‘‘Bara Diouf est un soleil qui ne se couche jamais’’
Ancien directeur du quotidien Le Soleil et fondateur de l’Agence de presse sénégalaise (APS). Deux faits d’arme qui suffisent à éclairer le rôle de pionnier joué par Bara Diouf dans l’éclosion de la presse au Sénégal. Il est décédé dans la nuit du mardi 6 au mercredi 7 septembre à l’âge de 89 ans.
‘‘Je suis un journaliste de combat, appartenant à un parti et défendant les idéaux de ce parti... (Sans que ceci) n’aliène en moi le souci de la recherche de la vérité’’. Un sacerdoce chez Bara Diouf que l’on retrouve dans l’œuvre de Thierry Perret ‘‘Le temps des journalistes- L'invention de la presse en Afrique francophone’’ parue en 2005, chez Karthala. Dans cette œuvre qui brosse le rôle de précurseur du Sénégal dans la démocratisation de la presse en Afrique, le ‘‘doyen’’ Bara Diouf ne pouvait que tenir un grand rôle. Une justification nécessaire au vu d’accointances socialistes qu’il ne cachait d’ailleurs pas. ‘‘En ce temps, il n’y avait pas beaucoup de positionnement politique.
Malgré ses positions, il pouvait se permettre d’ouvrir les yeux à l’Etat. Ce qui n’empêche qu’il était très écouté par le président Senghor’’, témoigne son ancien élève et actuel Directeur de la communication, Alioune Dramé. D’ailleurs après en avoir fini à la Direction du ‘‘Soleil’’, il a été député socialiste jusqu’en 1986. Il fut aussi membre associé de l’Académie des sciences d’Outre-mer, élu le 4 décembre 1987.

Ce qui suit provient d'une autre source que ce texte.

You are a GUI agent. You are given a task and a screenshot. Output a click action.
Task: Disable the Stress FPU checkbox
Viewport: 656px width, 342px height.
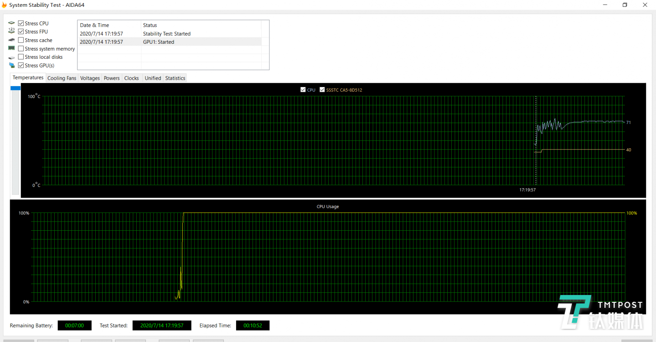pyautogui.click(x=21, y=31)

Bara Diouf demeure une référence pour les journalistes qui l’ont côtoyé. ‘‘C’était un éditorialiste de talent. Il écrivait merveilleusement bien et était doté d’une vaste culture, d’une connaissance pointue de la société sénégalaise et une expertise approfondie du champ politique du Sénégal et de l’Afrique. Bara est un soleil qui ne se couche jamais’’, témoigne son Alioune Dramé.
Une décennie avant les indépendances en Afrique, il est jeune cadre supérieur aux Postes et Télécommunications de l’AOF (Afrique-Occidentale française). Après une rencontre avec le grand savant sénégalais Cheikh Anta Diop, à Paris, ce fut le tournant. Ce dernier l’inscrivit au lycée Voltaire à Paris, où il passe avec succès son baccalauréat, qui lui permet d’intégrer le Centre de formation des journalistes de la capitale française. Après un passage au journal Le Monde, il revient à Dakar en 1960, et crée l’Agence de presse sénégalaise (APS). Dans les années 1970, alors que beaucoup de pays africains sont sous le joug de régimes autoritaires, le premier quotidien du pays voit le jour. Le Soleil ! ‘‘C’est simple, ça éclaire et ça dure’’, se remémore Bara Diouf. Une phrase du président-poète Senghor, dont il se rappelle dans Jeune Afrique, en faisant une petite genèse de la création de l’astre de Hann.
Homme de bien
Le journaliste n'était pas que doté d’une grande culture. Ses qualités humaines étaient également appréciées par ses anciens associés. Le journaliste et chroniqueur Abdou Salam Kane (Asak) en perd même son français qui ne lui fait pourtant pas défaut. ‘‘Ñakk kañaan’’, lâche-t-il au bout du fil, en guise de témoignage. ‘‘S’il voyait quelque chose de bien en quelqu’un, il n’hésitait pas à le reconnaître et à le lui reconnaître. Ce qui est extrêmement rare dans notre pays et dans la presse.’’ Le chroniqueur va au-delà même de son statut de grand journaliste pour lui attribuer peut-être celui du plus grand. ‘‘Il a accompagné nos premiers pas avec beaucoup de compréhension, de générosité et une foi de formateur. Il était notre maître à penser’’, renchérit Alioune Dramé.
En début de soirée d’hier, un communiqué du ministre de la Communication lui rendait aussi hommage. ‘‘Bara Diouf aura marqué de son empreinte le journalisme sénégalais, dont il fut l’une des figures de proue. Le Sénégal vient ainsi de perdre un grand intellectuel, un homme de principe et de valeur. En cette douloureuse circonstance, le Gouvernement lui rend un hommage mérité’’, conclut-il.